▶ **Exercise objective**
The expected output is every line from the one containing "Where should I click to: Open" to the end of the data below, exactly, and no other line.

---------- Dataset entries ----------

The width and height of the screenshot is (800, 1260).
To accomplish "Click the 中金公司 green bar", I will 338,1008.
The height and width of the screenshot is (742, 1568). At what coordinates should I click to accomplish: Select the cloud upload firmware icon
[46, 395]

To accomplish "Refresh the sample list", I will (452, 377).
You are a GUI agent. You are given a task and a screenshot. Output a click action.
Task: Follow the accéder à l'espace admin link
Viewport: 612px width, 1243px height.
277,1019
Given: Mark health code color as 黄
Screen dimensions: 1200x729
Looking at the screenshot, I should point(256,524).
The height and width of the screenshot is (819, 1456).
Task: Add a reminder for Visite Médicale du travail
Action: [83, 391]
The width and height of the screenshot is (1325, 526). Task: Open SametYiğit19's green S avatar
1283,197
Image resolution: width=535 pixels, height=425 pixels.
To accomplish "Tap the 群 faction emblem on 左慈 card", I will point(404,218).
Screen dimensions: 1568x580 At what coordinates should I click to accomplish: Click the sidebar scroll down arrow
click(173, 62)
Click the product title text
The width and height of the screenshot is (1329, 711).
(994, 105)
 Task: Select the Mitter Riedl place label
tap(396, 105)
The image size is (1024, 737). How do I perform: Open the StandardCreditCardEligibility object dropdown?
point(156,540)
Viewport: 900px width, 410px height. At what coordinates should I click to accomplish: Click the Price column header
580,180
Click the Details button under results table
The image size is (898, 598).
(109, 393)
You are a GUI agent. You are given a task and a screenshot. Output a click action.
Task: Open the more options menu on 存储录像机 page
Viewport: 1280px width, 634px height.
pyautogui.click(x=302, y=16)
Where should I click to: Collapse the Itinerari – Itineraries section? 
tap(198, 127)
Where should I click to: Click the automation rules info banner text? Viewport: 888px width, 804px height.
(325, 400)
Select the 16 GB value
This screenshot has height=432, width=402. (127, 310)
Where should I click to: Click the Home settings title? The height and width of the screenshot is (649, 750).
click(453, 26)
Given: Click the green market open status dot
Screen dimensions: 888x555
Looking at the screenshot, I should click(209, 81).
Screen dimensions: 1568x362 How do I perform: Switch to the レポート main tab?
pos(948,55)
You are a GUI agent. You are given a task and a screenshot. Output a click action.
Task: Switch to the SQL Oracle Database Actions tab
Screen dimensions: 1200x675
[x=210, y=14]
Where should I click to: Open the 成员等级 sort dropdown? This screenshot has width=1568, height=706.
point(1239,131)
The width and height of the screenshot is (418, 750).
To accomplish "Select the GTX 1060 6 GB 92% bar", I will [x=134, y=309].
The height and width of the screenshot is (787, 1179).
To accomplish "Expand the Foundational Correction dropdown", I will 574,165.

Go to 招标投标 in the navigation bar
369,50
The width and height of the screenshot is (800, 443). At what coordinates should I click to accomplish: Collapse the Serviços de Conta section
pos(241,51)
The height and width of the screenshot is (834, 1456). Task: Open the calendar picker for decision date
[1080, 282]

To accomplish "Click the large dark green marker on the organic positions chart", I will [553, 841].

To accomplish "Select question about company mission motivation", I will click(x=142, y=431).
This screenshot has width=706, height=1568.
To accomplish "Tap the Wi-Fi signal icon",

----------

▶ **Output for this exercise**
Where should I click to: Open the 成员等级 sort dropdown? This screenshot has width=1568, height=706.
point(1239,131)
The width and height of the screenshot is (418, 750).
To accomplish "Select the GTX 1060 6 GB 92% bar", I will [x=134, y=309].
The height and width of the screenshot is (787, 1179).
To accomplish "Expand the Foundational Correction dropdown", I will 574,165.

Go to 招标投标 in the navigation bar
369,50
The width and height of the screenshot is (800, 443). At what coordinates should I click to accomplish: Collapse the Serviços de Conta section
pos(241,51)
The height and width of the screenshot is (834, 1456). Task: Open the calendar picker for decision date
[1080, 282]

To accomplish "Click the large dark green marker on the organic positions chart", I will [553, 841].

To accomplish "Select question about company mission motivation", I will click(x=142, y=431).
This screenshot has width=706, height=1568.
To accomplish "Tap the Wi-Fi signal icon",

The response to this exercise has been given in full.